I don’t think any subject is taboo. Certainly not for songwriting and certainly not for joke writing. Sometimes dark humor is the only way to rise above tragedy, and I think that’s the best way to look at it.

But it also takes a lot of skill for a comedian to take an audience on that journey. After all, they’re there to laugh.

Absolutely. Sometimes the darkest places is where we get the funniest material. Comedy and tragedy are two sides of the same coin, and that you have to be able to find a way through it. Sometimes humor is the only way to find salvation, so it is a level of skill.

The greatest songwriters to me are the darkest and funniest. People like Morrissey or Bob Dylan have so much grace and humor, but darkness in their writing. And that’s how try to approach songwriting.

Photo: David Kramer
“I would like to be like The Beach Boys – crazy fucked-up and unexpected, but beautiful.”

Is it harder to be funny today than it was when you started your career?

Oh, yes. It’s because I’ve done so much. And part of being a comedian, is defining your self and there are literally so many ways or so many words to define your self. And you’re always trying to be better than before. It becomes more challenging. You’re always trying to do different things.

For me, I found a lot of help in music where it’s a different kind of writing. Even though it’s still comedy to me it’s more of an elaborate performance. It’s still very difficult. It’s a hard job.

Do you improvise while on stage or is it all planned out?

It’s all planned out. I’m not that much of an improviser although I have done it before. Sometimes you have to do it in live performance. It just happens and there’s no way around it. So yes and no. I don’t plan on it, but sometimes you can’t help it.

Do you have any one-liners reserved for hecklers?

I actually don’t have that problem. I haven’t had to deal with it. It’s better to deal with it in the immediacy of the situation and use the environment you’re in. It’s better to do that than rely on a stock answer. I think people can appreciate being in the moment than something that’s prepared. Generally if you just say, “Fuck you,” it works.”

Do you write all your stand-up material, or do you collaborate with someone?

I write everything. I would love to have a writer.
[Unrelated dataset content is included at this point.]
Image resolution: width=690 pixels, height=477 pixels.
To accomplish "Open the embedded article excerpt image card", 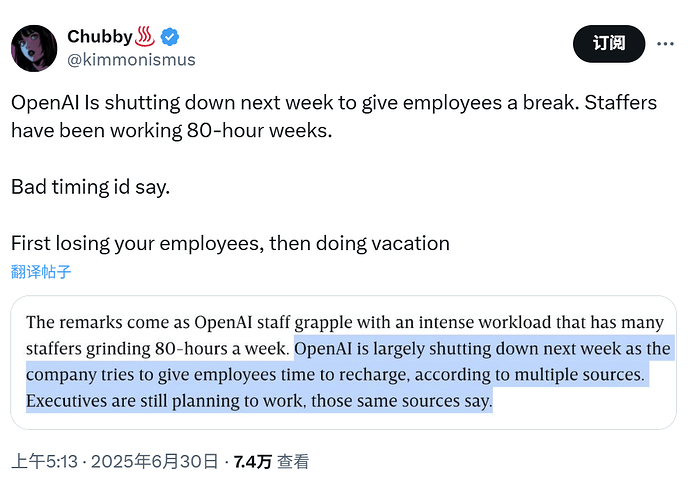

I actually tried that before. People would come to see me, like comics, but afterwards say they can’t write for me. It’s too hard of a perspective. Maybe if there was another Asian-American woman who thought like I thought, it might work. I would love the help, but I haven’t had that.

As someone who writes her own material, what is it like for you when you’re in a TV show or movie and saying someone else’s lines, like in “Drop Dead Diva.”

I appreciate the show and I like it a lot. So it’s easy to step into the roll. It’s simple to do. You just walk over there and say that. Or what ever. For me, the acting thing is simple and easy to figure out. If you believe in the integrity of the story line and what they’re doing, then it’s not a hard thing to do. It’s a different way of working and thinking for me, but I really like it.

If you weren’t a comedienne, what would you be doing?

I’d be a veterinarian. I love animals. I have two dogs, which is a great joy. I think the connections people have to pets are sacred bonds. When it comes to animals I’m really good with them.

You’ve done a lot of press throughout the years. Is there anything no one has ever asked you?

No one has ever asked me about my favorite color. I’d have to say it’s royal blue.

Photo: AP Photo
Bonnaroo Music and Arts Festival, Manchester, Tenn.

Margaret Cho’s “Cho Dependent” tour begins with several dates at The Medeira Room / Vixen in Provincetown, Mass., Aug. 15-18 and 20-24. Then she heads to Portland, Ore., for a night at the Arlene Schnitzer Concert Hall Aug. 26; plays Seattle’s Paramount Theatre Aug. 27 and stops in Vancouver for a show at the Queen Elizabeth Theatre Aug. 28.

Other stops include Houston, Las Vegas, Phoenix, Anaheim, San Diego, Minneapolis, Boston, Montreal Washington, Los Angeles, Orlando, Miami Beach and just about every city where people need a good laugh.